Hacker News new | ask | show | jobs
by monkeydust 4 days ago
I have a MA system setup for personal use.

You give it a problem, you then refine that problem where a fast, cheaper model asks you questions which you answer to get a better input prompt. You then choose a MA strategy for example take problem break up to sections then final judge concludes or you do multi turn where agents debate then judge summarises debate.

The best approach is what I call 'all angles' where all these strategies run in parallel the final meta-judge synthesise the response - the most useful part of this which I recently added is a view to see the variance in each strategy.

Been using this for life stuff - housing search, schools, family challenges!

Perhaps I should make a video of it in action if people in HN community interested let me know.

7 comments

Right here is the video demo of what I built - https://streamable.com/e49cgt
Details and repo post on ShowHN here - https://github.com/monkeydust/rightmind
I have also developed a similar system not focused on the exploratory refinement of prompt(s). But more focused on feedback loops cybernetic style, so focused on the maintaining of stability of the prompt outputs by a growing library of deterministic checks and autofixes. Anything that is a "problem" which isn't covered by that library is surfaced to the human driving the process.
You mention cost in one of the replies. Can you elaborate on the cost profile (ballpark) for various problem types? I would also be curious to understand the strategies employed and what the costs look like across each.
Definitely interested, would love to see a video :)
Sure let me do that. Can I post this as a ShowHN if its just video? The rules say people need to try out but that will cost me a small fortune :) ...could perhaps post on Github and people can setup the repo themselves with their own Openrouter key if that works. Have never done a ShowHN but would be fun to try it.
The cheap models may ask subpar questions leading to subpar solutions
So what harness are you using? And what LLM’s
Homebrew harness and all frontier ones plus deepseek. All via Openrouter at the moment. Works well enough but can get expensive so use for real high value challenges. Interestingly the refine feature has been most useful to me and people I have shown, essentially people are lazy when expressing the initial problem (me included!), refine asks relevant questions to initial problem then refines the initial statement, user can accept/reject/edit before submitting.
I came to a similar conclusion. I think the default options in many IDEs (Ask/Plan/Agent) are limited... 'Refine' feels like an improved 'Plan' in that it doesn't just jump right into building a list of tasks based on the initial prompt, because who knows what sort of flaws or deficiencies were present in the initial prompt! Can't always get everything right in the first try. XP

I don't think a specific harness is even necessary to get a boost from 'Refine'. Even a simple custom agent is portable enough... it's easy enough to take the existing 'Plan' agent definition present in VS Code and tweak it to be 'Refine' instead.

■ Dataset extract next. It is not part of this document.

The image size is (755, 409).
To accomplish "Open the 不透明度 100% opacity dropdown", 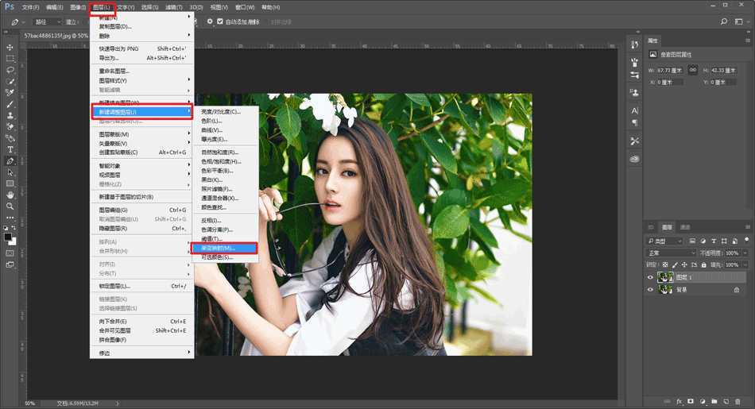I will (745, 253).
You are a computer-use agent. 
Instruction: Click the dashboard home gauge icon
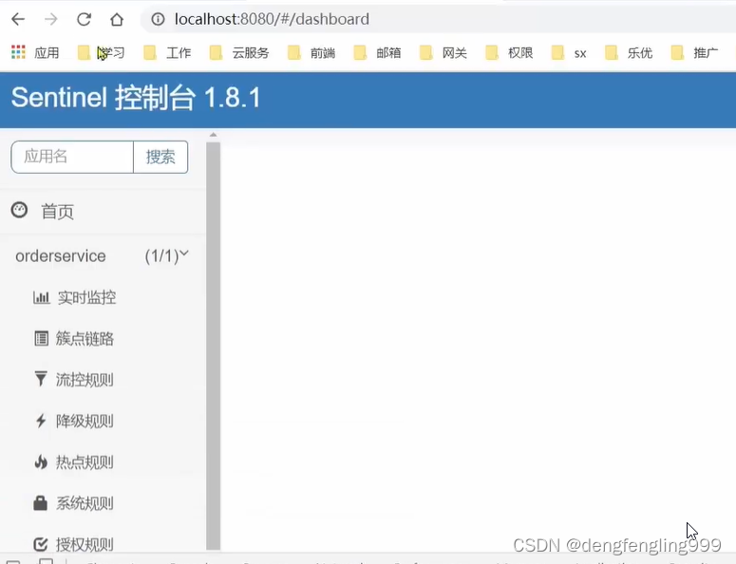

There is a 5 line skill I’ve been using for refinement called grill-me that works quite well
The problem with these kinds of systems (they have been well studied), is that that the overall output is ultimately anchored to the dumbest models used.

I.e. you cannot end up having a more intelligent output by using more dumber models (that is: dumber than the most intelligent model used).

It's generally always best to refine your prompt and send it (at most) to the two smartest frontier models possible. And then have the smartest model review the output from the second smartest.